GABA_A receptors mediate picrotoxin self-administration. Mean infusions per min (±SEM) are shown in (a), (b), and (c). (a) When the GABA_A receptor agonist muscimol (MUS; 0.3 mM) was coadministered with picrotoxin (PIC; 0.1 mM), self-administration rates were decreased markedly and were not distinguishable from self-administration rates of vehicle (VEH) (N = 6). *Different from picrotoxin treatment, P < 0.05. Self-administration patterns of a representative rat are shown in (d). (b) Rats (N = 6) learned to self-administer the GABA_A receptor antagonist bicuculline (BICUC; 0.1 mM) into the SUM. *Different from vehicle treatments, P < 0.05. (c) The rats that self-administered bicuculline did not self-administer the GABA_B receptor antagonist 2-hydroxysacrofen into the SUM. (d) and (e) Each set of event records show self-administration patterns of a representative rat.

Figure 5

Effects of the dopamine D₁ antagonist SCH 23390 on picrotoxin self-administration. (a) When rats (N = 8) were treated with SCH 23390 (SCH; 0.05 mg/kg, i.p.), self-administration rates of picrotoxin (PIC) were markedly higher than when they were treated with saline (SAL) or when they received vehicle (VEH) substituted for picrotoxin.

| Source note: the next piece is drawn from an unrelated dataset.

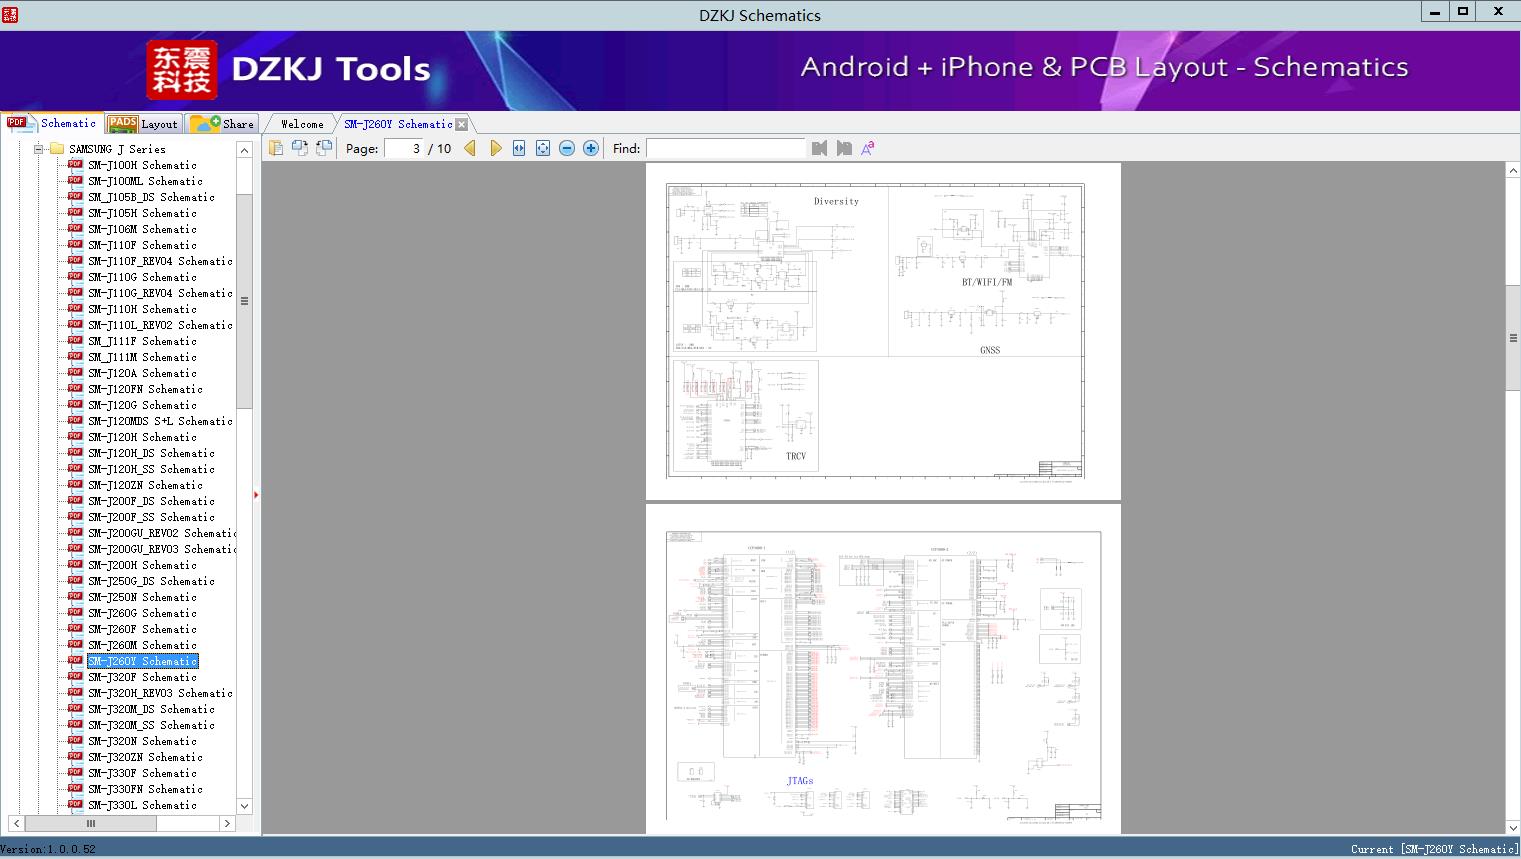1521x859 pixels.
Task: Click the Find search text field
Action: point(725,148)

Data are mean infusions per min (SEM). *Different from PIC + SAL, P < 0.001. (b) Data are mean square-root infusion intervals (s) plus SEM with the first two intervals or the last two intervals averaged. *Different from the first intervals of PIC + SAL, PIC + SCH, or VEH + SAL or the last intervals of PIC + SAL, P < 0.01. (c) Event records show typical self-administration patterns of a representative rat.